REQUIRED WORK:
Starting at the first entry below, repeat all the data word for word and drop the pictures.

RECORDED DATA:
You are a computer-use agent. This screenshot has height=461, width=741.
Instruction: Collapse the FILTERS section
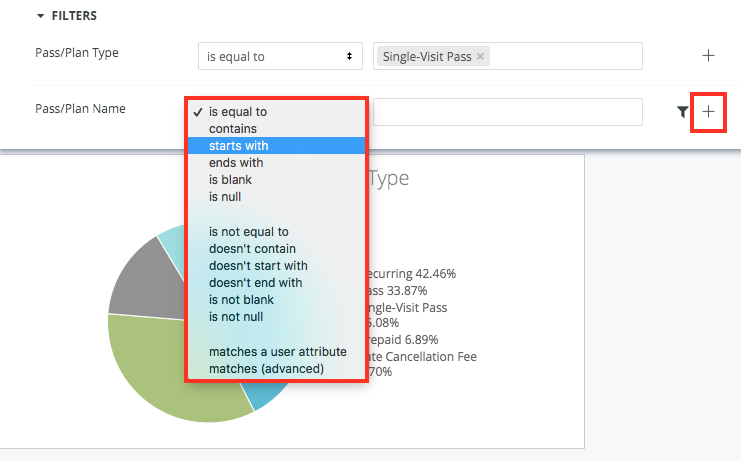coord(41,16)
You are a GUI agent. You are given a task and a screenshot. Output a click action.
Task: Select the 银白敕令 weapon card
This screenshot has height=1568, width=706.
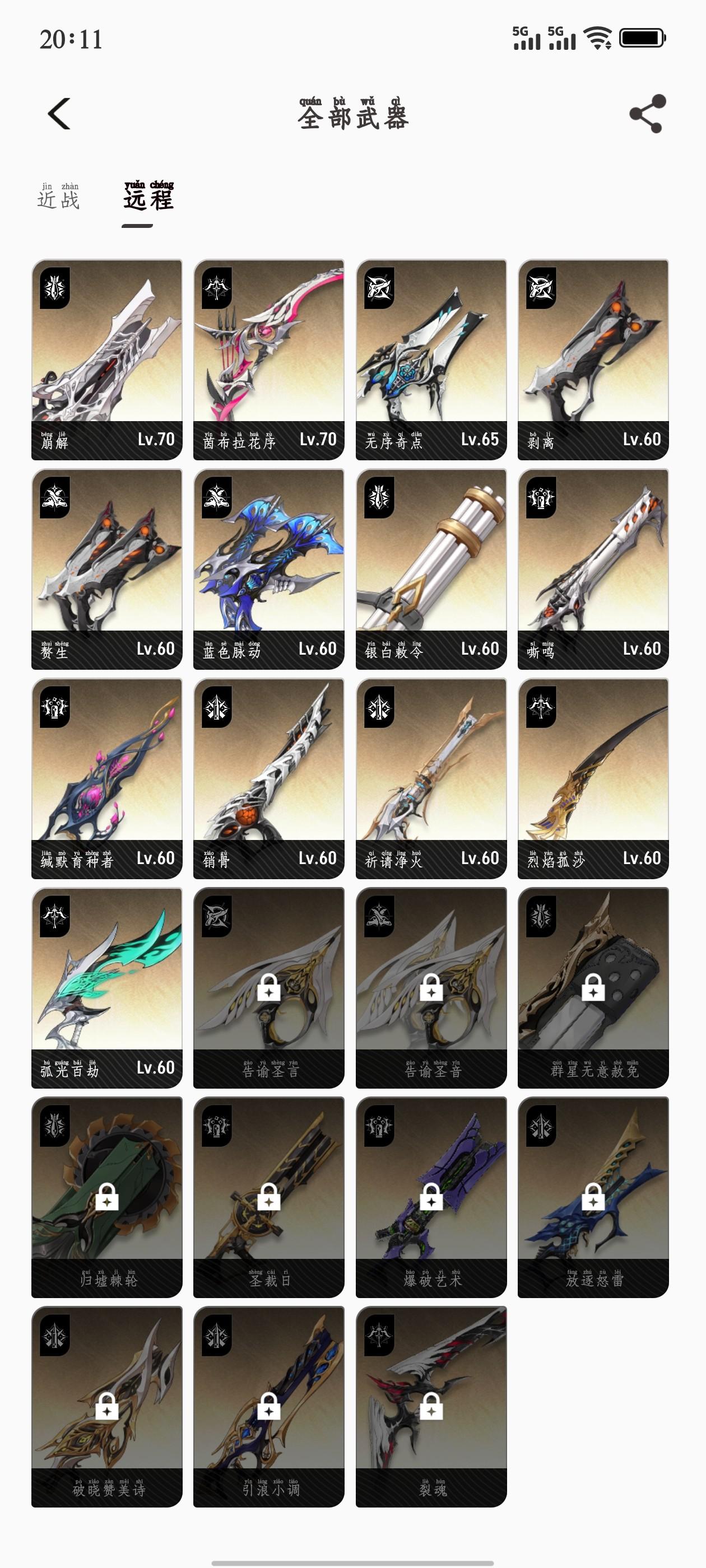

RESPONSE TO THE TASK:
You are a computer-use agent. This screenshot has height=461, width=741.
Instruction: Collapse the FILTERS section
coord(41,16)
You are a GUI agent. You are given a task and a screenshot. Output a click action.
Task: Select the 银白敕令 weapon card
This screenshot has height=1568, width=706.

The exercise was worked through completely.